Design an Online Judge

#Introduction

The interviewer says: "Design LeetCode."

A weak answer starts with problems, submissions, and a database. A stronger answer starts with the risk: users submit untrusted code, the system must execute it safely, and contest users expect feedback quickly.

An online judge is an async execution pipeline with a secure sandbox and a real-time results path.

Ready to practice? Try the Online Judge practice problem and build this system step-by-step with AI-guided feedback.
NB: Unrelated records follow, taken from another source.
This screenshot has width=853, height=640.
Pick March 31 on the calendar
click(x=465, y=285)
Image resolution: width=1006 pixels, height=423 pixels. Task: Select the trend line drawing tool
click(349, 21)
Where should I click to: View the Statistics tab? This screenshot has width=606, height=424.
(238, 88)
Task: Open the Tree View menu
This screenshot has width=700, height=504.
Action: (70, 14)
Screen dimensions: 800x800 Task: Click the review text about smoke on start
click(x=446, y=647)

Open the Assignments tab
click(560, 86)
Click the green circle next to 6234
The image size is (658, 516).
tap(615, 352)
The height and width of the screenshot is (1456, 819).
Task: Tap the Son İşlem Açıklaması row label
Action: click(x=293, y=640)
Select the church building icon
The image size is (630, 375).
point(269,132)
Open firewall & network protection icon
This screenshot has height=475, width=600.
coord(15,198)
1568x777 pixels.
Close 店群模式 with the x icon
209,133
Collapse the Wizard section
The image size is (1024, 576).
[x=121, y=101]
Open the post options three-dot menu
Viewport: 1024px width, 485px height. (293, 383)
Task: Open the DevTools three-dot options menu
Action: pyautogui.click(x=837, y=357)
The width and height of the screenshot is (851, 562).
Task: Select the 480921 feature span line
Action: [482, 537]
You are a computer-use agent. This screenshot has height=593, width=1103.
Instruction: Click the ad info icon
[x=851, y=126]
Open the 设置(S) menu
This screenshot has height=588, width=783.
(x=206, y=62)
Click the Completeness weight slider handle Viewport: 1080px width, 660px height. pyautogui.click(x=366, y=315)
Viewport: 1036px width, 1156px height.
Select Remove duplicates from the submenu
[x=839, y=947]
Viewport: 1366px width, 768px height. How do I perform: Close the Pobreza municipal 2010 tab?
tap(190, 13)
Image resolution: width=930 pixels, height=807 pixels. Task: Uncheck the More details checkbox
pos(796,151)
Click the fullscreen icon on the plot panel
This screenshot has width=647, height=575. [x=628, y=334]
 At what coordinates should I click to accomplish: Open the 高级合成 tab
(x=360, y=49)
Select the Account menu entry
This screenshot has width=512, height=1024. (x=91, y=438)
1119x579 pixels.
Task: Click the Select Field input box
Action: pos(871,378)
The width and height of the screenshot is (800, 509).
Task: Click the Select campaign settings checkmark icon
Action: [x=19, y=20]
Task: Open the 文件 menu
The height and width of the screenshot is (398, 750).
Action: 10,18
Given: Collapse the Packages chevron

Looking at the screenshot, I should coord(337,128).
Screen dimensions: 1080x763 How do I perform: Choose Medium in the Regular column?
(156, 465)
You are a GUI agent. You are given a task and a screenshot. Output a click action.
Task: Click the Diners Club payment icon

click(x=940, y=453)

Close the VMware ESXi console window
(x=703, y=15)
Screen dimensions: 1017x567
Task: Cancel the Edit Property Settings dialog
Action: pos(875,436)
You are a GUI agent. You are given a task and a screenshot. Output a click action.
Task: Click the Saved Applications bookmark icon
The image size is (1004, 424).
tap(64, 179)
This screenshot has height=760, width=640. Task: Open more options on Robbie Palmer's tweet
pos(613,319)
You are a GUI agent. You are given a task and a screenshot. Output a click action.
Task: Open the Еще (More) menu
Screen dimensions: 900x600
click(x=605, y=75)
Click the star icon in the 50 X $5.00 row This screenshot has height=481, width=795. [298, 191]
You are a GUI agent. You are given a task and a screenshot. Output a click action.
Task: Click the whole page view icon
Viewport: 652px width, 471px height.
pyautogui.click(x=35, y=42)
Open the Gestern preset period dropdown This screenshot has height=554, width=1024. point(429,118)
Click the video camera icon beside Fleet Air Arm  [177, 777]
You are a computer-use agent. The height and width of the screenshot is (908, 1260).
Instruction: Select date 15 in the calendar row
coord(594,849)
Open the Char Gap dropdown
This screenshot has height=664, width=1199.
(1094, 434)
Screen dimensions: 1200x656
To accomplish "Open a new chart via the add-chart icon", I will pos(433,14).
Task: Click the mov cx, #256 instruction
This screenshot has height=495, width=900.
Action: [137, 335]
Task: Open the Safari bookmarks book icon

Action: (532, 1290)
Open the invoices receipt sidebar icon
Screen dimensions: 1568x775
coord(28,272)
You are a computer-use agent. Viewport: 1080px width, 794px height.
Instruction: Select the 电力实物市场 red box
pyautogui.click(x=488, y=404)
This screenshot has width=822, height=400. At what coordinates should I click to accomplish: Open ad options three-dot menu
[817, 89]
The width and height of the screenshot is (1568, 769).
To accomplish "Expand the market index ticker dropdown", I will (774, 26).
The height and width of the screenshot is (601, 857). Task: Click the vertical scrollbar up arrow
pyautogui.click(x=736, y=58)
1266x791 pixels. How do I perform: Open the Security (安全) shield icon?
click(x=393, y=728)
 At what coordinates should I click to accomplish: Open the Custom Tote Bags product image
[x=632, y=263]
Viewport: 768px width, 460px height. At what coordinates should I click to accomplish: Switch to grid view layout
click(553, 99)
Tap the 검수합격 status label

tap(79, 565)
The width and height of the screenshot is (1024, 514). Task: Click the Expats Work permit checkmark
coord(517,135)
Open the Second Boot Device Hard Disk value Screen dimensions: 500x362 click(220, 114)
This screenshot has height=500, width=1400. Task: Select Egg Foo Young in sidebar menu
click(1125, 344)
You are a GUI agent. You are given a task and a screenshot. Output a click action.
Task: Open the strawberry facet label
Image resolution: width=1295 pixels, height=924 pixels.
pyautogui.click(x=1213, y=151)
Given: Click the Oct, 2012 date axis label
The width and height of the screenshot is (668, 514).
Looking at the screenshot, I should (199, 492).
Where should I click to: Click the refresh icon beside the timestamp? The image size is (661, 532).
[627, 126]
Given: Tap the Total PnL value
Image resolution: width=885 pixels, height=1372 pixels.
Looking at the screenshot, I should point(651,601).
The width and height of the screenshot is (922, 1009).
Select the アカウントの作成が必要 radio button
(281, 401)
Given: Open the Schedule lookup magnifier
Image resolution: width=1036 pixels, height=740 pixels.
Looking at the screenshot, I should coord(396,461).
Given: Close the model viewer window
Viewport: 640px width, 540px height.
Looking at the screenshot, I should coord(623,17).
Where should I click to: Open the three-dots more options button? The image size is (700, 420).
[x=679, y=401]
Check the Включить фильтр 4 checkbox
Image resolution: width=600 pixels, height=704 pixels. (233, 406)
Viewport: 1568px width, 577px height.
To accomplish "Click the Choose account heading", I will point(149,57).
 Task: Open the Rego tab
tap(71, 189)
Related concepts for this design: Message Queues, Redis Sorted Sets, Scaling, Idempotency & Deduplication, and System Design Structure.

#Functional Requirements

1. Submit and execute code

Users submit source code for a problem and language
The platform compiles or interprets the code
The judge runs hidden and sample test cases
The system returns a verdict

Execution should use async job worker pools. The API accepts the submission and returns quickly. Workers compile and run the code later.

2. Competition leaderboard

Contests have many simultaneous submissions
Users need rank updates quickly
Ranking may depend on solved count, penalty time, or score

Use Redis Sorted Sets or a similar ranked serving structure. Do not run full SQL aggregates for every leaderboard refresh.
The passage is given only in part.